(Entries on target coordinates)
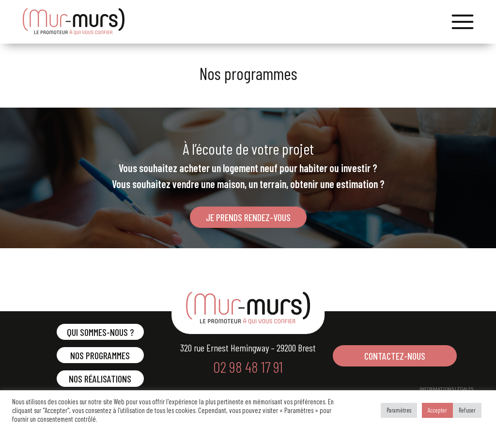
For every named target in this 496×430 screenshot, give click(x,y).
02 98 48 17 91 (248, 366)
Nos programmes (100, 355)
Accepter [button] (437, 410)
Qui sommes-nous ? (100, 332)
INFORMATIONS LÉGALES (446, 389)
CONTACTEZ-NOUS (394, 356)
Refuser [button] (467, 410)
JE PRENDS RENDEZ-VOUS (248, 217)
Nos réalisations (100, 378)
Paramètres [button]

Problem to solve
Rewrite all of the material above as a numbered list, one line per item, with no blank lines. Leave out the pictures.

Written solution
1. For every named target in this 496×430 screenshot, give click(x,y).
2. 02 98 48 17 91 (248, 366)
3. Nos programmes (100, 355)
4. Accepter [button] (437, 410)
5. Qui sommes-nous ? (100, 332)
6. INFORMATIONS LÉGALES (446, 389)
7. CONTACTEZ-NOUS (394, 356)
8. Refuser [button] (467, 410)
9. JE PRENDS RENDEZ-VOUS (248, 217)
10. Nos réalisations (100, 378)
11. Paramètres [button]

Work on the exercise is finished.